No contexto da escalada de violência no Oriente Médio, a Deutsche Welle entrevistou Adnan Abu Hasna. O porta-voz da Agência da ONU de Assistência aos Refugiados da Palestina (UNRWA) vive na Faixa de Gaza, principal foco dos conflitos entre israelenses e o grupo radical islâmico Hamas.

Abu Hasna descreve uma situação que já era grave antes da atual ofensiva de Israel, e agora é ainda mais alarmante, tanto do ponto de vista humanitário quanto psíquico. Faltam remédios, médicos e água. E os habitantes seguem esperando por uma ajuda decisiva do Ocidente.

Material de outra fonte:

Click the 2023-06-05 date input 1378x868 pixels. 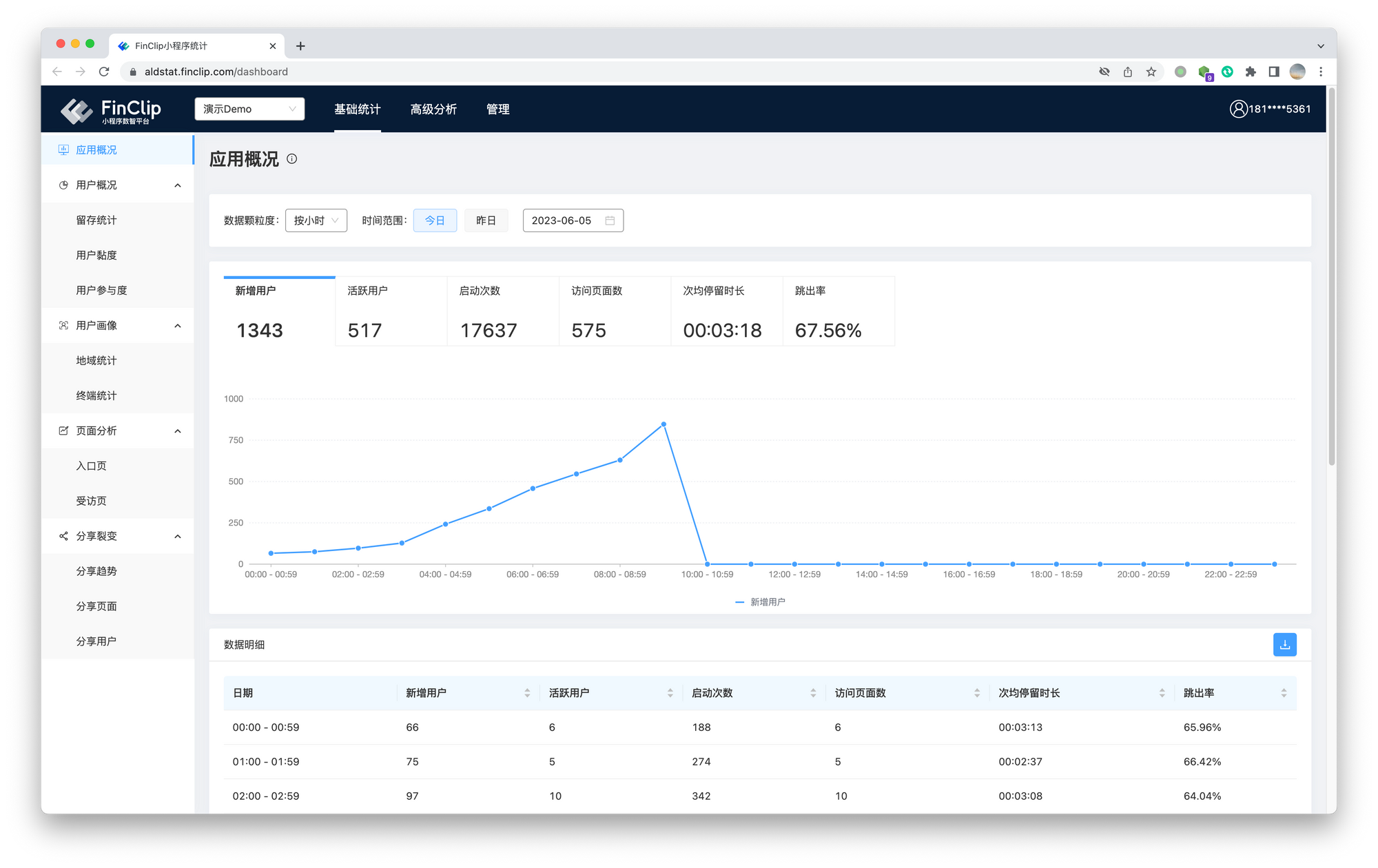[562, 220]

Deutsche Welle: Como são as condições na Faixa de Gaza, do ponto de vista humanitário?

Adnan Abu Hasna: A situação é muito difícil. Antes mesmo dos bombardeios, as condições já eram ruins. O desemprego está em 40%. Há escassez de água, quase não há água potável. Segundo um relatório da ONU, já em 2016 não vai haver nem uma gota d’água, sem contar que a disponível está geralmente cheia de germes.

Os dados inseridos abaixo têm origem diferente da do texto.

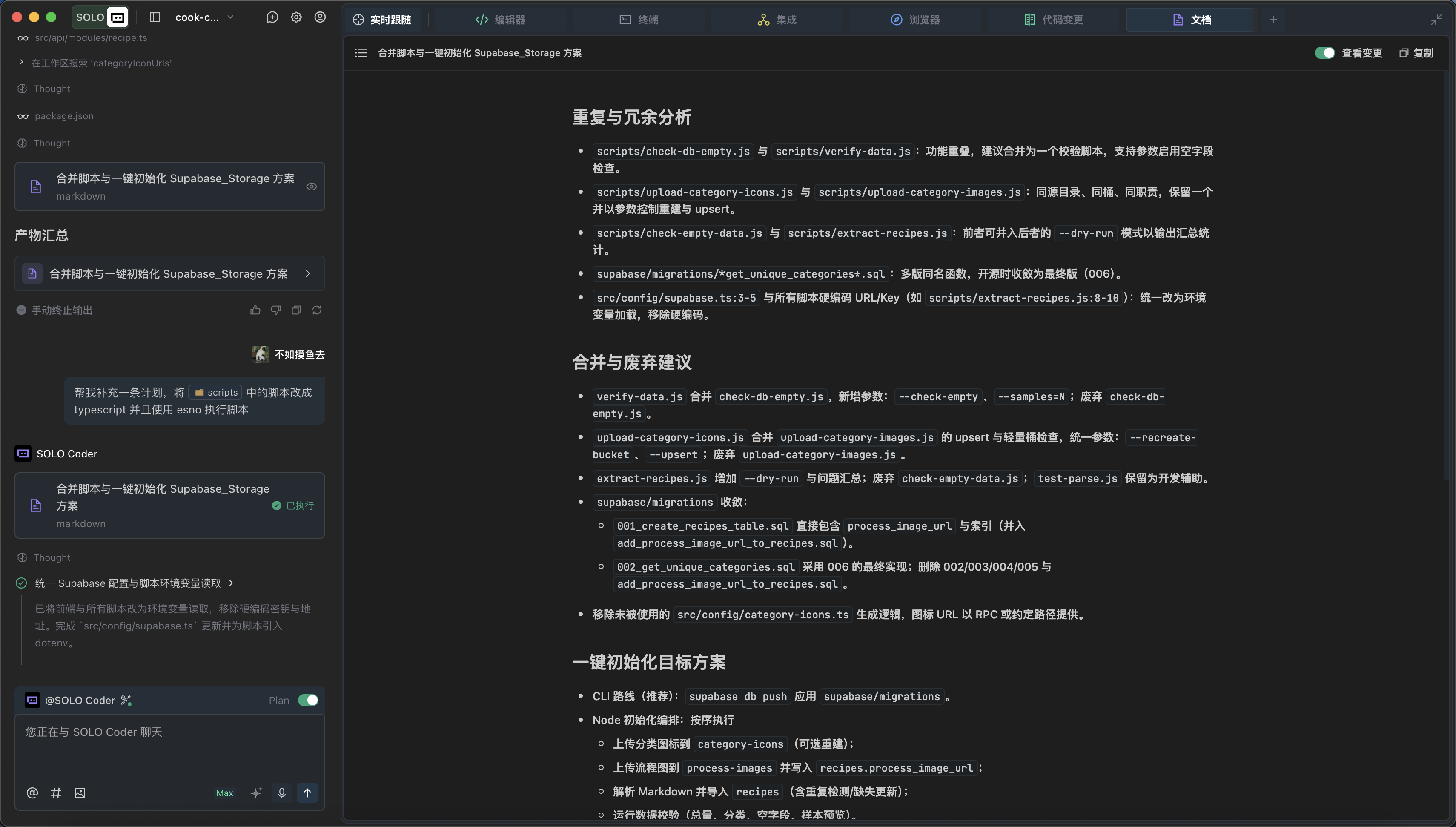The height and width of the screenshot is (827, 1456).
Task: Open the document outline list icon
Action: 361,53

Há também a sobrecarga psíquica a que a gente está exposta aqui. Depois de cada operação militar israelense em Gaza, cresce a propensão à violência entre a juventude, há casos de violência nas famílias. E muitos jovens não conseguem mais se concentrar.

Quer dizer que o abastecimento de água piorou com a guerra?

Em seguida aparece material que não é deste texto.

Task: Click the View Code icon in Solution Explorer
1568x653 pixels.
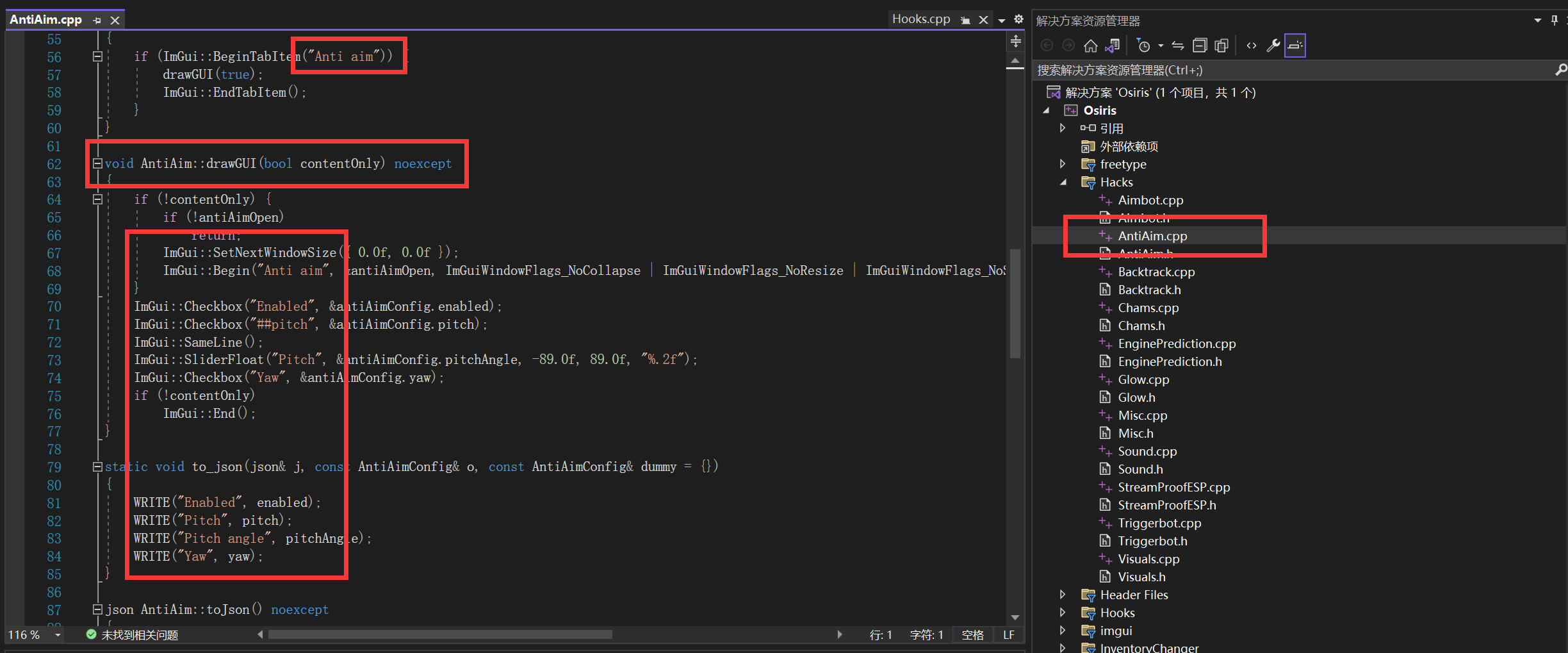Action: click(x=1250, y=45)
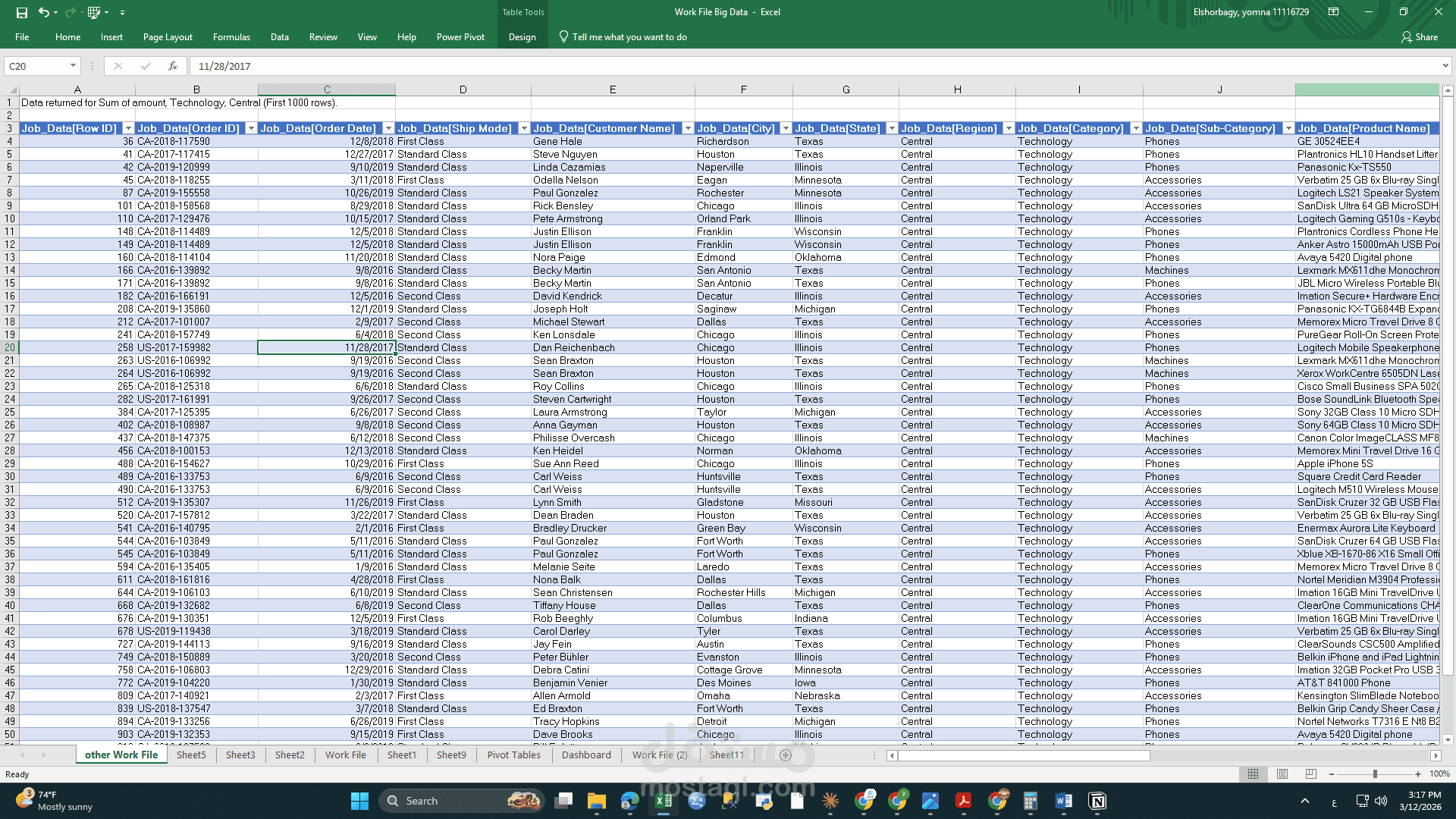Screen dimensions: 1456x819
Task: Switch to Page Layout view in status bar
Action: click(x=1282, y=774)
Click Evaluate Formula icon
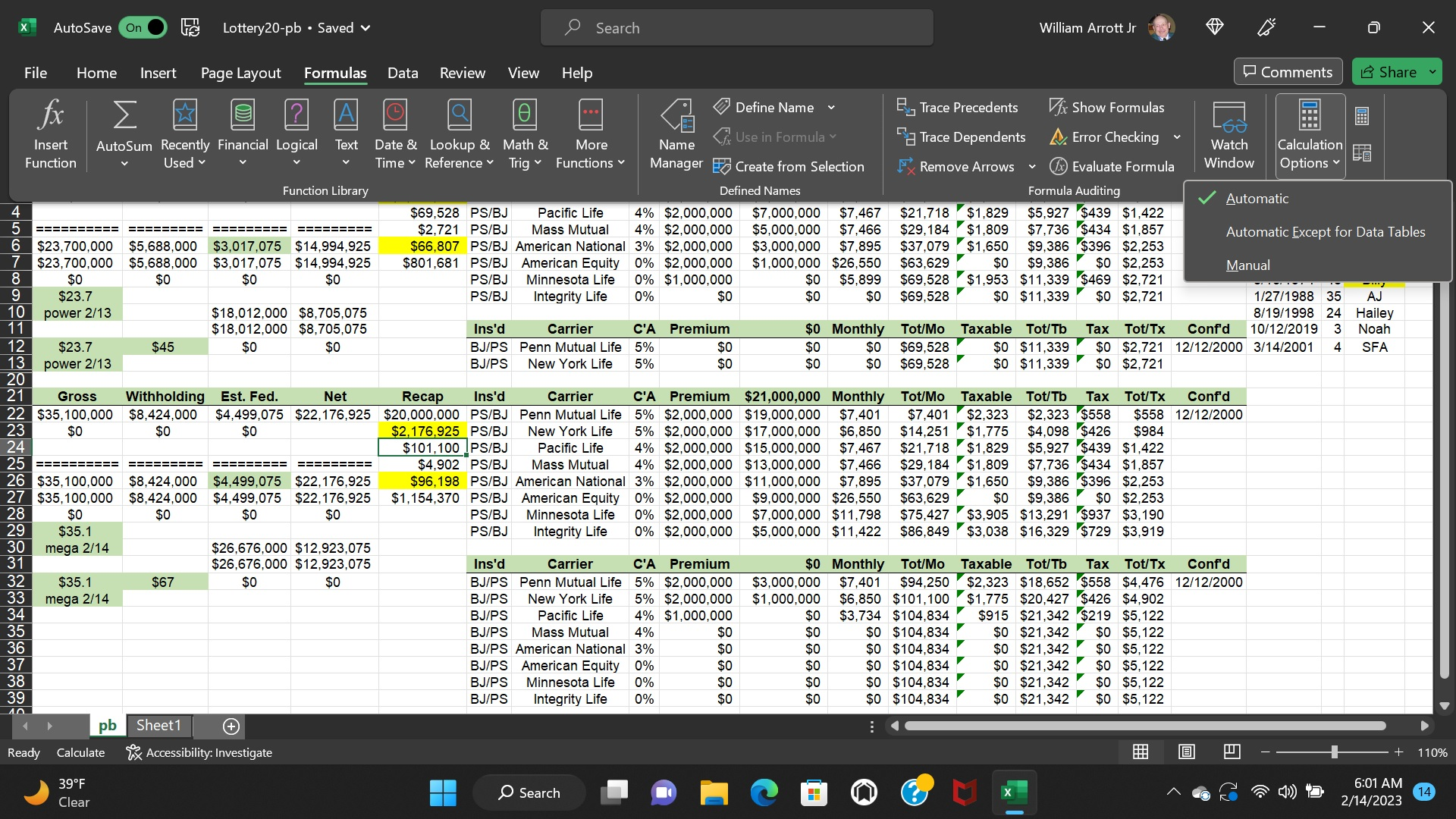Image resolution: width=1456 pixels, height=819 pixels. (1059, 166)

As novas ofensivas atingiram as bombas d’água. Para se ter água é preciso, naturalmente, ter eletricidade, mas aqui só temos energia durante cinco horas por dia. Além disso, a água daqui não serve para beber.

Instalações da UNRWA também foram atingidas por mísseis israelenses. Como a organização lida com isso?

Desde o início da ofensiva, umas 22 dependências da UNRWA foram danificadas, em graus diversos. Em 2008, também foi bombardeado o prédio da nossa central. Ainda não dá para prever como vamos proceder em relação a isso.

As instalações da UNRWA não estão também sendo utilizadas como abrigos ou locais de proteção para a população refugiada do norte de Gaza?

Sim. Cerca de 19 mil cidadãos se refugiaram conosco. Ao todo, organizamos abrigos em 24 escolas da UNRWA.

Na sua opinião, o que mais faz falta na Faixa de Gaza no momento?

Aqui falta tudo. Temos escassez de água, de medicamentos, não temos médicos suficientes.

 

Como os habitantes lidam com a situação?

Todos, sejam jovens ou velhos, estão em pânico. Eles se encontram sob tensão psíquica, e não há como prever que efeitos de longo prazo isso vai ter.

O que os cidadãos esperam do Ocidente?

Elas desejam apoio para que se rompa essa espiral de violência. As pessoas não vivem bem aqui – já era assim antes da ofensiva israelense. Ninguém aguentaria viver sob tais condições. Tantas crianças e civis foram mortos. Não importa onde se more: qualquer um pode ser atingido, especialmente nos campos de refugiados. Eles estão tão lotados, que se uma pedra fosse jogada às cegas [no meio dos refugiados], alguém já sairia ferido.

Para onde a população deve fugir, diante dos alertas de novos ataques?

É uma pergunta que também nos fazemos sempre: aqui não há lugar. Para onde as pessoas devem ir, nós não sabemos.

Como a UNRWA procura chamar a atenção para o sofrimento dos palestinos?

Enviamos sempre relatórios sobre as ocorrências, com as estatísticas atuais, às Nações Unidas e também à União Europeia. Não temos uma agenda política. Mas nossos relatórios falam por si e mostram que a situação em Gaza é realmente perigosa.